Supplied information Start Marker

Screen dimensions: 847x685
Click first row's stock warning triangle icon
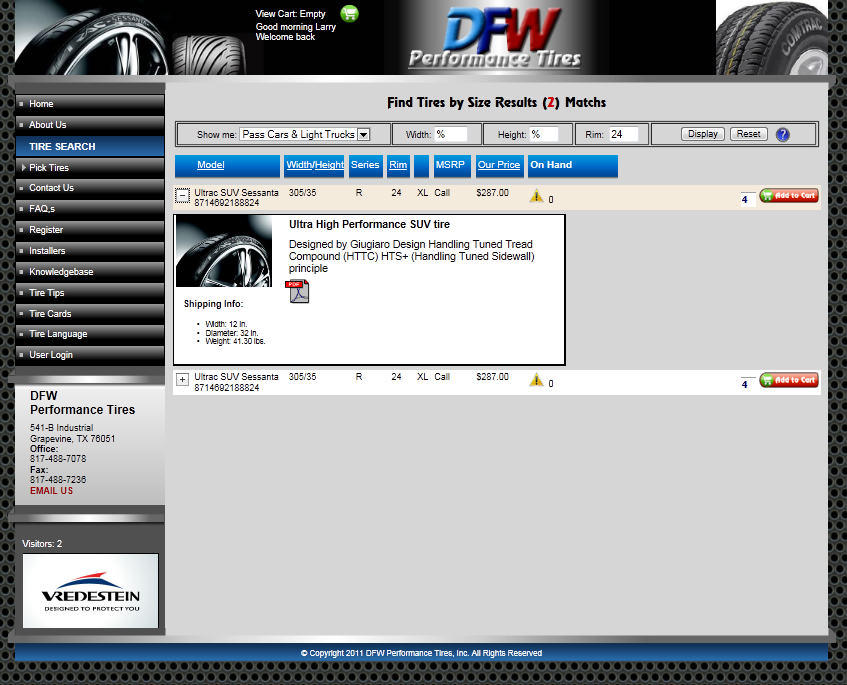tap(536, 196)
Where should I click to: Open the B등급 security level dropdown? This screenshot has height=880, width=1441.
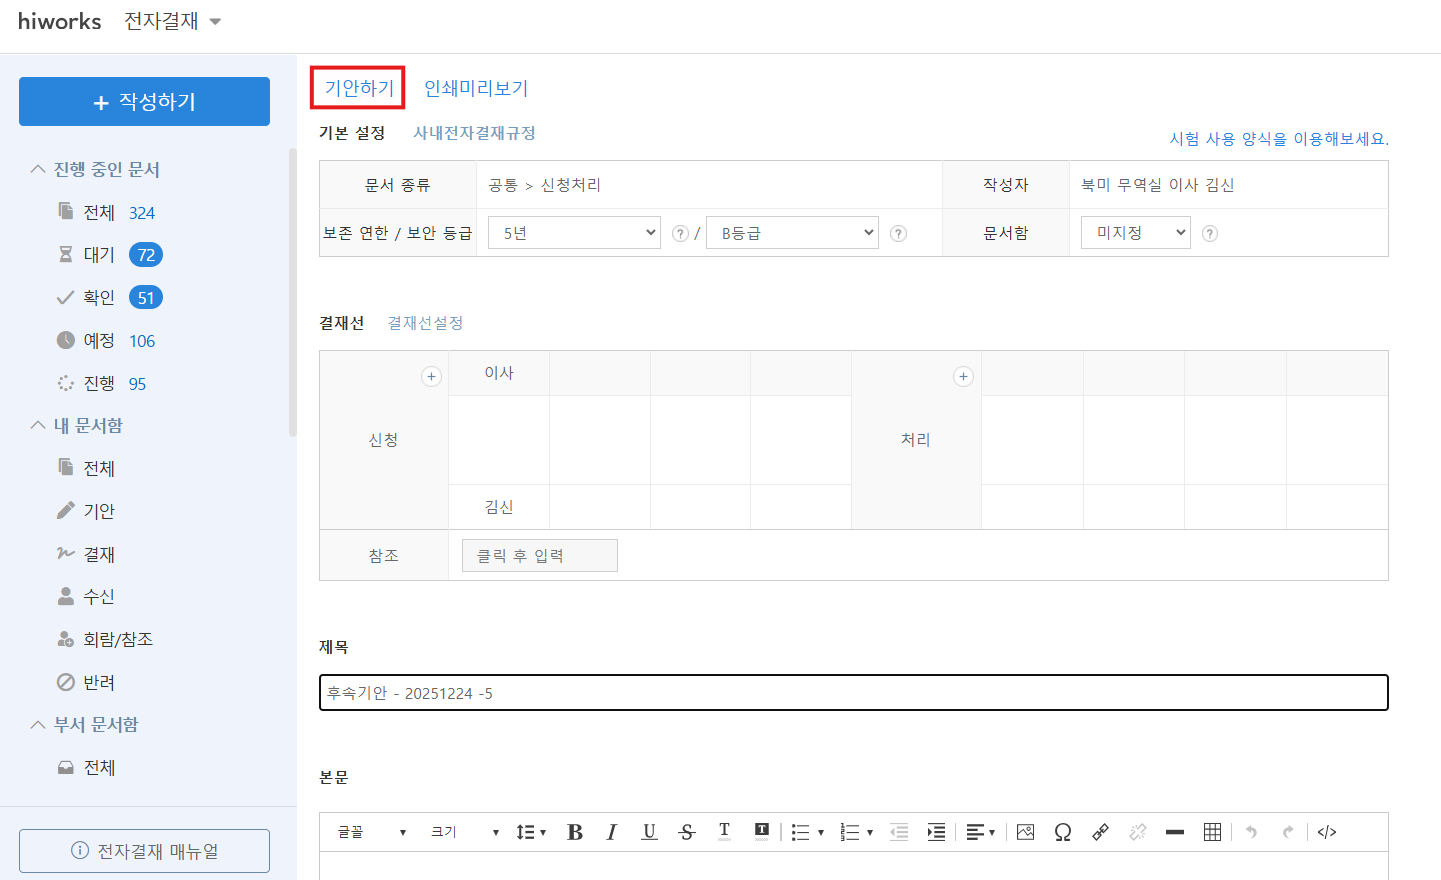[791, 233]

Supplied information End Marker

### Required work
Your copy must start at the line that holds "Click first row's stock warning triangle icon" and end at the last line of the data, both included; it must contain no pictures.

### Result of the task
Click first row's stock warning triangle icon
tap(536, 196)
Where should I click to: Open the B등급 security level dropdown? This screenshot has height=880, width=1441.
[791, 233]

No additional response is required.